ENFANT : Non, évidemment. La main et le pied, c'est le même corps.

PARENT : Garde cette image. Vers sept cents après l'ère commune, en Inde, vit un moine dans une université immense, des milliers d'étudiants venus de toute l'Asie. Ses camarades le trouvent paresseux. Ils l'ont même surnommé : celui qui ne fait que manger et dormir. Un jour, pour se moquer, ils lui demandent de réciter un texte devant tout le monde, certains qu'il va se ridiculiser. Il monte sur l'estrade, et il récite un poème que personne n'a jamais entendu. Le sien. Un des plus beaux textes de toute l'Inde. Ce moine, on l'appelait Shantideva. Et dans son poème, il pose exactement ta question : pourquoi ma main soulage mon pied sans hésiter ? Et pourquoi je n'aide pas les autres avec la même évidence ? Puisque tous, nous voulons éviter d'avoir mal, pourquoi je traite ma douleur comme une urgence et la tienne comme un détail ?

ENFANT : Parce que la sienne, il la sent. Pas celle des autres.

PARENT : C'est vrai. Et pourtant il existe quelque chose qui ressemble à sentir la douleur des autres. Les sages de l'Inde lui ont donné un nom, c'est notre trésor du jour, le dernier de la saison : karuna. Avoir mal du mal des autres. Pas le regarder de loin : en être touché, et bouger à cause de ça.
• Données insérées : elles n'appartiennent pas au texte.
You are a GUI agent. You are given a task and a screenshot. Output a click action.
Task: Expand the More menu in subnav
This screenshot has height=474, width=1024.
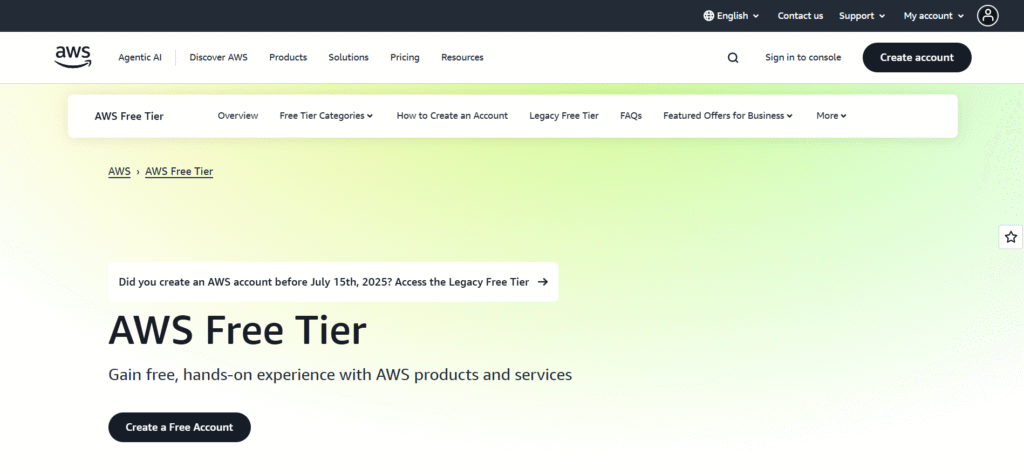[831, 116]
ENFANT : Ce n'est pas juste de la pitié ?

PARENT : Non, et la différence compte. La pitié regarde de haut : mon pauvre, quelle misère. Karuna se met à côté, à la même hauteur. Tu te souviens de Kisa Gotami, de porte en porte avec son bébé mort ? Les gens qui lui ont fait du bien ne sont pas ceux qui l'ont plainte. Ce sont ceux qui ont dit : moi aussi, j'ai perdu quelqu'un. Ça, c'est karuna.

ENFANT : Mais si j'ai mal du mal de tout le monde, je vais passer ma vie à pleurer. Il y a trop de malheur, on ne peut pas tout porter.
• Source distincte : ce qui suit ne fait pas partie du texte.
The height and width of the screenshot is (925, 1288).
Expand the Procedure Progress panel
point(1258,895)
PARENT : Très juste, et Shantideva répond. Quand ton pied a mal, ta main ne se met pas à pleurer à côté de lui. Elle enlève l'épine. Karuna n'est pas se noyer avec celui qui se noie : c'est la force qui te fait tendre la main. Avoir mal du mal des autres, ce n'est pas une tristesse en plus. C'est une main en plus.

PARENT : Et avant de quitter l'Inde, regardons le chemin. Un prince découvre qu'aucun mur ne protège de la vie. Dukkha : la vie fait mal à tout le monde, et le dire est un diagnostic, pas une plainte. Kisa Gotami découvre qu'elle n'est pas seule. Tout change, même les chagrins. Le plus grand guerrier a le droit de trembler. Et la douceur s'étend jusqu'au plus petit insecte.
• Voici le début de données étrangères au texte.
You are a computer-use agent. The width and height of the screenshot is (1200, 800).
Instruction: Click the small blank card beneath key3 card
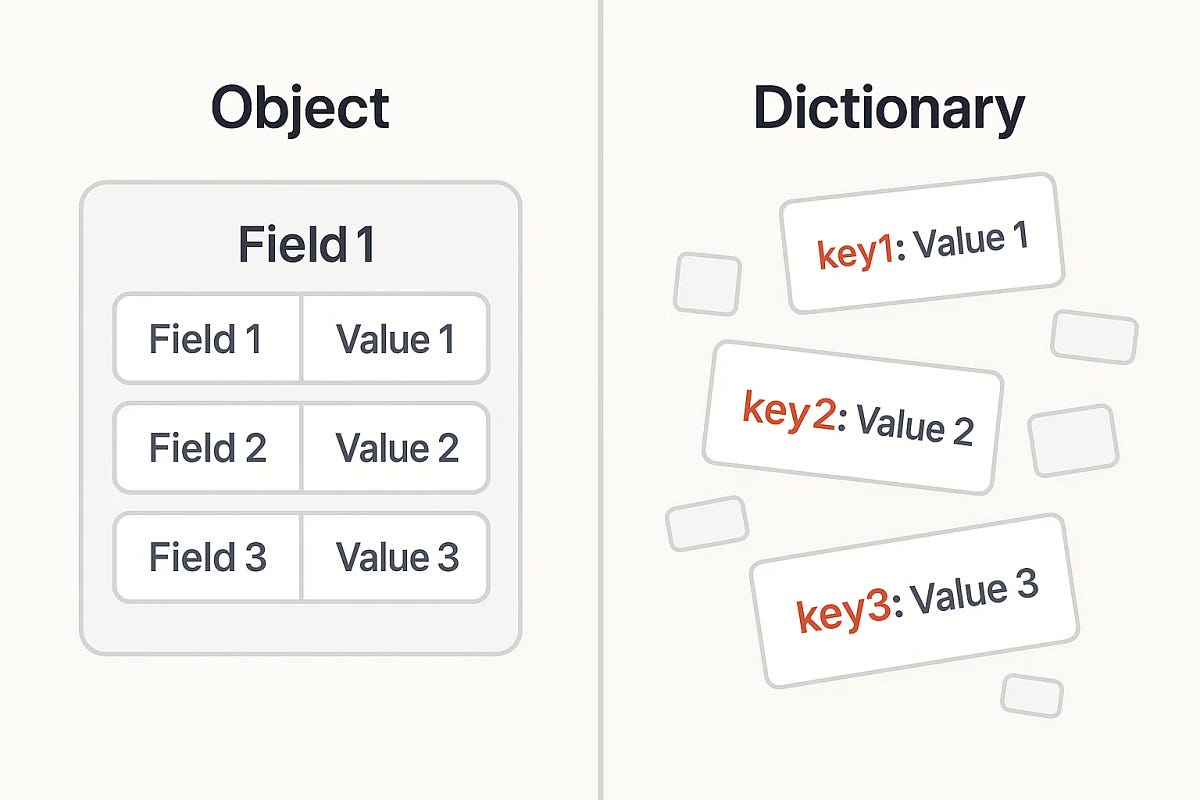point(1032,696)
PARENT : Une dernière chose, qui me tient au cœur. Cette histoire n'est pas qu'une affaire de princes et de moines. En Inde, des femmes ont chanté tout cela. Akka Mahadevi, il y a presque mille ans, puis Mirabai, une princesse qui a quitté son palais à elle : elles ont mis leur chagrin, leur amour, leur fragilité en chansons — et on chante encore leurs chansons aujourd'hui, dans les rues et les maisons. Elles n'ont pas caché leurs blessures. Elles en ont fait de la musique.

ENFANT : Alors montrer sa fragilité, ça peut devenir une force ? C'est un peu la leçon de toute la saison, non ?

PARENT : Tu viens de la dire mieux que moi. La phrase à garder ce soir : avoir mal du mal des autres, ce n'est pas une faiblesse en plus, c'est une main en plus.

PARENT : Et la question ouverte, pour la route : la prochaine fois que quelqu'un a mal à côté de toi, qu'est-ce que ta main sait faire ? La prochaine fois, on reprend le voyage : direction la Chine, où l'on raconte que l'eau est plus forte que la pierre.